» Exercise goal
Repeat the rows in the part that opens with the line containing "Click the Simplified" and closes with the line containing "Action: click(56, 33)", swapping "Eraser" for "Brush" and leaving everything else unchanged. Give only those rows.
----- Task inputs
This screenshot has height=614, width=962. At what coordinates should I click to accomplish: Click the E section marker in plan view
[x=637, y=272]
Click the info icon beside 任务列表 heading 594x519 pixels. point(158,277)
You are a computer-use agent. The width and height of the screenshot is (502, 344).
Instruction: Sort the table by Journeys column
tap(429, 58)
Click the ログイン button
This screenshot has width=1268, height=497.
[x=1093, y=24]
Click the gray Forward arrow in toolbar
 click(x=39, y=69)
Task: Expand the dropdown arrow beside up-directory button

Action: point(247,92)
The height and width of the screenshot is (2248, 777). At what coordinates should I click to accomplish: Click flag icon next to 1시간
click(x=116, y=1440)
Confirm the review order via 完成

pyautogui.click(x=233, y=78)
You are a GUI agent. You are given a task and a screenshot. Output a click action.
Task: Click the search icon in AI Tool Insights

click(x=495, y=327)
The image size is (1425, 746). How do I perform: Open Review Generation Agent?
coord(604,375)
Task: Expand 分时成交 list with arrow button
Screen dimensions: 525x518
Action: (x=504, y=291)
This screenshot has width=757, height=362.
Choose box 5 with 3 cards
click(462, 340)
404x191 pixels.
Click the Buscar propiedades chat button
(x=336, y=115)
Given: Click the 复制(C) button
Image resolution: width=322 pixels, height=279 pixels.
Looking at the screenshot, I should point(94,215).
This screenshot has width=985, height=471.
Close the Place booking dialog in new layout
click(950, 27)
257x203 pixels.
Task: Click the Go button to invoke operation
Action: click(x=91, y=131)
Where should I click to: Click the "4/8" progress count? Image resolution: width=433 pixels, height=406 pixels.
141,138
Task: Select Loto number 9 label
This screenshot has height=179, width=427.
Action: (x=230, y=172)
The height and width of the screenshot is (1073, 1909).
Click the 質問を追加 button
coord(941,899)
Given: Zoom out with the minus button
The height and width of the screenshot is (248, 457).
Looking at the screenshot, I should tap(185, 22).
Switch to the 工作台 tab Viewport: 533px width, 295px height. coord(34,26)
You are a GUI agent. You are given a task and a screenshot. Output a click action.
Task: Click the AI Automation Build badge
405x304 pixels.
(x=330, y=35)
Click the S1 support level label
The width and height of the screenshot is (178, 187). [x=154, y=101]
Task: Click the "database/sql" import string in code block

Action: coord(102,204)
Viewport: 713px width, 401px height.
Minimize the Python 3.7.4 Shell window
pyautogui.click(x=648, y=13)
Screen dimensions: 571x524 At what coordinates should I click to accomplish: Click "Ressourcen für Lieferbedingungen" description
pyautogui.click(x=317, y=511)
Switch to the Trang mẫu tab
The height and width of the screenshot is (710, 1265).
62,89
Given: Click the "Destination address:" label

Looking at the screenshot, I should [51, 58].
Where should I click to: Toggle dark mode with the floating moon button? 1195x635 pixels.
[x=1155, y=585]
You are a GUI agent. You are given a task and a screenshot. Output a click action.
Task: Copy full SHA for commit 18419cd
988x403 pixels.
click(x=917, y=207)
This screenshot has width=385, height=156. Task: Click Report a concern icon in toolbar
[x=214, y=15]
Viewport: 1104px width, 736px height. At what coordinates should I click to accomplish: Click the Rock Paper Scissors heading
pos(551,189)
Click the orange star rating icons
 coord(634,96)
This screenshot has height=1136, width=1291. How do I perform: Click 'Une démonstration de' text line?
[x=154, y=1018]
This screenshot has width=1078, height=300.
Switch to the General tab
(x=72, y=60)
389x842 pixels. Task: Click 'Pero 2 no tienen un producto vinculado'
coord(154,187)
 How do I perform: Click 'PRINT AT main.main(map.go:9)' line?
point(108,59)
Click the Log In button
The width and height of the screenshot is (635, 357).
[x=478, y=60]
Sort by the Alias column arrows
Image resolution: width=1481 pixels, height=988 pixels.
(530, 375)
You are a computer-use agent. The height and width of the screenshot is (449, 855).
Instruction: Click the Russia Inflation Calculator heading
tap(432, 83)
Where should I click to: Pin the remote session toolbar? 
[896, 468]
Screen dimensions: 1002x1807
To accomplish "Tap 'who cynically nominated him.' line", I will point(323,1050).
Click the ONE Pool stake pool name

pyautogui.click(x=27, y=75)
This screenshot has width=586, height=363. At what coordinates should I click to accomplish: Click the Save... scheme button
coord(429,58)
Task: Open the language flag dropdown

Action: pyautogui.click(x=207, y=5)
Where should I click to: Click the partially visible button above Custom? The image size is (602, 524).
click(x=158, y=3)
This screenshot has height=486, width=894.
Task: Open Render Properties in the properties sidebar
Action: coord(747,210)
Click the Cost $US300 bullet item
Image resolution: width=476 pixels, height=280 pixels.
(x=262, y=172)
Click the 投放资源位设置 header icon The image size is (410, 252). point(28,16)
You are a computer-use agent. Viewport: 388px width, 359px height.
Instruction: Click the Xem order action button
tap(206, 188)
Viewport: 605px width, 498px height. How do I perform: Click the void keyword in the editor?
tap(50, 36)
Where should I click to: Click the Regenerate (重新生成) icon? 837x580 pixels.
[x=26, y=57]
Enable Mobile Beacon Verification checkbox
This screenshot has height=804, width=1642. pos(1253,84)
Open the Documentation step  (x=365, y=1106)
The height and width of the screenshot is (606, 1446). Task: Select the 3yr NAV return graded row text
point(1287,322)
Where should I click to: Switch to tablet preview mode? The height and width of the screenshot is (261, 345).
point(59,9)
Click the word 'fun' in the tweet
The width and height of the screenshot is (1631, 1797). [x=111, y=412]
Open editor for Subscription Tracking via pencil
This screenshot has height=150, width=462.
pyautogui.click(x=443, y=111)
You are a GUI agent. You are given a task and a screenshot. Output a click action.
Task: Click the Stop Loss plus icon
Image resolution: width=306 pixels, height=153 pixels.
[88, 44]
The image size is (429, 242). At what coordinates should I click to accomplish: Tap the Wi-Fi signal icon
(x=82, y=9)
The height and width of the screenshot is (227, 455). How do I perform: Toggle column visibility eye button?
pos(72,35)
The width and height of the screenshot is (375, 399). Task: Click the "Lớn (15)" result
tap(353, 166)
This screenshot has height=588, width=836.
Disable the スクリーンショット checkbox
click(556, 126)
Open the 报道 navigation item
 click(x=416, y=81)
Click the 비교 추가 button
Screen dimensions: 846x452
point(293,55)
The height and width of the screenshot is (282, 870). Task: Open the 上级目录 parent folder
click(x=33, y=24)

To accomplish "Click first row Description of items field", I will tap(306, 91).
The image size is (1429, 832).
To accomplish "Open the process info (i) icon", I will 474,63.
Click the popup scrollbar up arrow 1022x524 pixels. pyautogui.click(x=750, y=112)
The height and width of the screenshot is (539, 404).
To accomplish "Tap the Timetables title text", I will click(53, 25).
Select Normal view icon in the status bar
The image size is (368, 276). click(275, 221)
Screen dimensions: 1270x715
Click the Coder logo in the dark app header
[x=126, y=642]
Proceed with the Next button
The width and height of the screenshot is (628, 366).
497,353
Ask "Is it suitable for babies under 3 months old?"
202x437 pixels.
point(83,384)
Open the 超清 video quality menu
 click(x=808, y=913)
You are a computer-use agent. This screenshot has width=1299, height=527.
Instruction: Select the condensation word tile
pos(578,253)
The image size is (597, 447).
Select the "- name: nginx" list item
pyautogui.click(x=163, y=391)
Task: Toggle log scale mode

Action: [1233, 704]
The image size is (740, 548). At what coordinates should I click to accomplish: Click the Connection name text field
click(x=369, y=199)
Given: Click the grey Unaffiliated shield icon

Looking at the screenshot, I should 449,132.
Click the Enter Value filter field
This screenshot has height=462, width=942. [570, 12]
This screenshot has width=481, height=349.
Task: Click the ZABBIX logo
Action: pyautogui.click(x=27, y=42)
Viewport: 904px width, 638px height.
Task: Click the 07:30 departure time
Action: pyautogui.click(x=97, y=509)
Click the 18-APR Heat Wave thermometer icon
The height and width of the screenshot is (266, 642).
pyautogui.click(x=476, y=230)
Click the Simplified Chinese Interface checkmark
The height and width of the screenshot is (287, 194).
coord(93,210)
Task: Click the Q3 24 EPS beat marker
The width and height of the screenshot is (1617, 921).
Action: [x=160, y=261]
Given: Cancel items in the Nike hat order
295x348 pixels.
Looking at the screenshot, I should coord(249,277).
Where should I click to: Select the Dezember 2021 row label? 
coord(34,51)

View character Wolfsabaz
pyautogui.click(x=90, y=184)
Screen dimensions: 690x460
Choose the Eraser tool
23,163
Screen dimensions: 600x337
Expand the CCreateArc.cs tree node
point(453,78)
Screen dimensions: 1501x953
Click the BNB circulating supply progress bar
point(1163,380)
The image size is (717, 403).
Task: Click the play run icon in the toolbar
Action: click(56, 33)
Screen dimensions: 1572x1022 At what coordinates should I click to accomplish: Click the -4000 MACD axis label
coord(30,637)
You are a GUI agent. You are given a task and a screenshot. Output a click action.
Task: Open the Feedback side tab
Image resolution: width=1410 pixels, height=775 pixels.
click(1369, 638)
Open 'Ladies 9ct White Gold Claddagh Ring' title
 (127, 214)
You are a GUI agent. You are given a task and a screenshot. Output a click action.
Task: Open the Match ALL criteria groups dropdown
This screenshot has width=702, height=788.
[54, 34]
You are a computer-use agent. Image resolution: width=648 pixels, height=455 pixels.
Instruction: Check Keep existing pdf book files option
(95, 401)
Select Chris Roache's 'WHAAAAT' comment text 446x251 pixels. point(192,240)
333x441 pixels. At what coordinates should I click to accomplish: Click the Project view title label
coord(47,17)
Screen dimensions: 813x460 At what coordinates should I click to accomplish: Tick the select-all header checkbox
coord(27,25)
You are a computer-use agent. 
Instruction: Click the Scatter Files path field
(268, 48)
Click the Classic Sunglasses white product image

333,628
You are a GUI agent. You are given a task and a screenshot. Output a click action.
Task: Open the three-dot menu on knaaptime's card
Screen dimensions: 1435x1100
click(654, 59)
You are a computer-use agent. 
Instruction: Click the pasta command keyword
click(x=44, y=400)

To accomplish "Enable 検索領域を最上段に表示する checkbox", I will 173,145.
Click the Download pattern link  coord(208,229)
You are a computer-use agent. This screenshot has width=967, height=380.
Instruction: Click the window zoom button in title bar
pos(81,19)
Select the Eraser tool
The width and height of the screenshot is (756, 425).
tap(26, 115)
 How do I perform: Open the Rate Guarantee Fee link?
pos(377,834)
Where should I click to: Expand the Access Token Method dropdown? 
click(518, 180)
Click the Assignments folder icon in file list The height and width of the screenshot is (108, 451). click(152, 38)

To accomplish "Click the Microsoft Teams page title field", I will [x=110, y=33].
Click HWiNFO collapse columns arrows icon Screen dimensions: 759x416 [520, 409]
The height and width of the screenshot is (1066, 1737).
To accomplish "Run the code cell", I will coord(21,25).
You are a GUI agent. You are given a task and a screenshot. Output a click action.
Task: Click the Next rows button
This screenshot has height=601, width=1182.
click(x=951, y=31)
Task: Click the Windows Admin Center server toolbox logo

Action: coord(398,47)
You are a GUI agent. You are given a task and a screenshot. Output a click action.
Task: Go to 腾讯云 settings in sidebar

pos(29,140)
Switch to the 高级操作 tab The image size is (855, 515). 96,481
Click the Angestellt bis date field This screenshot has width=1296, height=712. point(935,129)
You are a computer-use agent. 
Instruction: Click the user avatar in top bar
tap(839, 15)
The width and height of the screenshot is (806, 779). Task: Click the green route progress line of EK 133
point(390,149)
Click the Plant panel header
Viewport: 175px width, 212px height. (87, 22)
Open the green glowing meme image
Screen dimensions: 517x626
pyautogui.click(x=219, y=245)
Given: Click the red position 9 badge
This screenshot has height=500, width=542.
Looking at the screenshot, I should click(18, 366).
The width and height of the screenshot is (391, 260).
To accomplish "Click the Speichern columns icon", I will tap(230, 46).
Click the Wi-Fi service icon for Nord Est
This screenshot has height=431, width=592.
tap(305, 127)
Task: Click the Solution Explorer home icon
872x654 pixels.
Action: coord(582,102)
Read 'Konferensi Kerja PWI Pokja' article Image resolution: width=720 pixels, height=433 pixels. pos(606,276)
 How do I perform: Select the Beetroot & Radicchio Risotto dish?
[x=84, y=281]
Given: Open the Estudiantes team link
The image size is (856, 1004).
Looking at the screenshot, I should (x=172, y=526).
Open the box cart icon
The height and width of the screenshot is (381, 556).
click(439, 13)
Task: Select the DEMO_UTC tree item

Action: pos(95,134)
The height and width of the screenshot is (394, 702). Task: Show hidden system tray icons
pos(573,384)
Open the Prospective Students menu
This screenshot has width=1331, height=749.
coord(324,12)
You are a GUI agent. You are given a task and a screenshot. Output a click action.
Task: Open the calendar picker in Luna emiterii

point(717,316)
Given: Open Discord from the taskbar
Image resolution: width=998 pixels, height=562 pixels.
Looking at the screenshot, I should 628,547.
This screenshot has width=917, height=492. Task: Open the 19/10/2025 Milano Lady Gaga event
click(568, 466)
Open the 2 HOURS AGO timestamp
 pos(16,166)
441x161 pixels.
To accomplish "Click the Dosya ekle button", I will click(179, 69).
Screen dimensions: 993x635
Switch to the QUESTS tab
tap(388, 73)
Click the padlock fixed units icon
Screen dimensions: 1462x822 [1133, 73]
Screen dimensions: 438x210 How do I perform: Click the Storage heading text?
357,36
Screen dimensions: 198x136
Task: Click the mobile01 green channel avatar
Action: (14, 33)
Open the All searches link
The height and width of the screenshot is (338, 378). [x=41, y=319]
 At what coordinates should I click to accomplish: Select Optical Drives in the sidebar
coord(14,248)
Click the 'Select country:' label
----------
» Answer to this problem
Click the Simplified Chinese Interface checkmark
The height and width of the screenshot is (287, 194).
coord(93,210)
Task: Click the Q3 24 EPS beat marker
The width and height of the screenshot is (1617, 921).
Action: [x=160, y=261]
Given: Cancel items in the Nike hat order
295x348 pixels.
Looking at the screenshot, I should coord(249,277).
Where should I click to: Select the Dezember 2021 row label? 
coord(34,51)

View character Wolfsabaz
pyautogui.click(x=90, y=184)
Screen dimensions: 690x460
Choose the Brush tool
23,163
Screen dimensions: 600x337
Expand the CCreateArc.cs tree node
point(453,78)
Screen dimensions: 1501x953
Click the BNB circulating supply progress bar
point(1163,380)
The image size is (717, 403).
Task: Click the play run icon in the toolbar
Action: click(56, 33)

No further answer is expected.